DATA: Begin

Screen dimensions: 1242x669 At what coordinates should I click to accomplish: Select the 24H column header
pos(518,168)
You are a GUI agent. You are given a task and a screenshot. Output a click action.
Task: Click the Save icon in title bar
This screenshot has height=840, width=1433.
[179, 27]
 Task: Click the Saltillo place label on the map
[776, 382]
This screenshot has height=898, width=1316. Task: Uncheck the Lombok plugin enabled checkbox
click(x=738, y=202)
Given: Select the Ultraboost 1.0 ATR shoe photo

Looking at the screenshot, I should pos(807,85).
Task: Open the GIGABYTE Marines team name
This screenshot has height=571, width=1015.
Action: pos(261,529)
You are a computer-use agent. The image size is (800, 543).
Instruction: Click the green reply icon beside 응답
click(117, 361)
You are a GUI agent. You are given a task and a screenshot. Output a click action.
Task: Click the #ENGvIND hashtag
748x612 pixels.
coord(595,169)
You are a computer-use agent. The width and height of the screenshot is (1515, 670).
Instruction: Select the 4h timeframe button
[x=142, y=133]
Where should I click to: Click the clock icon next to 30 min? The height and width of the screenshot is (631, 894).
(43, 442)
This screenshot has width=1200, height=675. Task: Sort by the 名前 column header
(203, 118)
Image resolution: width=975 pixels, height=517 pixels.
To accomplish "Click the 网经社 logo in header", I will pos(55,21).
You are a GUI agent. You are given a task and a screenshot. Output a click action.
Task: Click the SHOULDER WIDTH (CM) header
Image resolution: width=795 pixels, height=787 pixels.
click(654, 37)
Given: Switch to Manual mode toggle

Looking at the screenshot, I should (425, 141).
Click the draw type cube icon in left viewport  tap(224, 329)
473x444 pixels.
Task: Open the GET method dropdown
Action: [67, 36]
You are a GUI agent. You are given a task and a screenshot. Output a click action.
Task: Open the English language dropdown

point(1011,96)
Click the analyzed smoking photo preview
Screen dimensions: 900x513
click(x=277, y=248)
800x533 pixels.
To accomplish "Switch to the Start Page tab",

DATA: End

● **AIM OF THE EXERCISE**: I would like the records restated exactly, with every line intact.

● **SOLUTION TO THIS TASK**:
Screen dimensions: 1242x669 At what coordinates should I click to accomplish: Select the 24H column header
pos(518,168)
You are a GUI agent. You are given a task and a screenshot. Output a click action.
Task: Click the Save icon in title bar
This screenshot has height=840, width=1433.
[179, 27]
 Task: Click the Saltillo place label on the map
[776, 382]
This screenshot has height=898, width=1316. Task: Uncheck the Lombok plugin enabled checkbox
click(x=738, y=202)
Given: Select the Ultraboost 1.0 ATR shoe photo

Looking at the screenshot, I should pos(807,85).
Task: Open the GIGABYTE Marines team name
This screenshot has height=571, width=1015.
Action: pos(261,529)
You are a computer-use agent. The image size is (800, 543).
Instruction: Click the green reply icon beside 응답
click(117, 361)
You are a GUI agent. You are given a task and a screenshot. Output a click action.
Task: Click the #ENGvIND hashtag
748x612 pixels.
coord(595,169)
You are a computer-use agent. The width and height of the screenshot is (1515, 670).
Instruction: Select the 4h timeframe button
[x=142, y=133]
Where should I click to: Click the clock icon next to 30 min? The height and width of the screenshot is (631, 894).
(43, 442)
This screenshot has width=1200, height=675. Task: Sort by the 名前 column header
(203, 118)
Image resolution: width=975 pixels, height=517 pixels.
To accomplish "Click the 网经社 logo in header", I will pos(55,21).
You are a GUI agent. You are given a task and a screenshot. Output a click action.
Task: Click the SHOULDER WIDTH (CM) header
Image resolution: width=795 pixels, height=787 pixels.
click(654, 37)
Given: Switch to Manual mode toggle

Looking at the screenshot, I should (425, 141).
Click the draw type cube icon in left viewport  tap(224, 329)
473x444 pixels.
Task: Open the GET method dropdown
Action: [67, 36]
You are a GUI agent. You are given a task and a screenshot. Output a click action.
Task: Open the English language dropdown

point(1011,96)
Click the analyzed smoking photo preview
Screen dimensions: 900x513
click(x=277, y=248)
800x533 pixels.
To accomplish "Switch to the Start Page tab",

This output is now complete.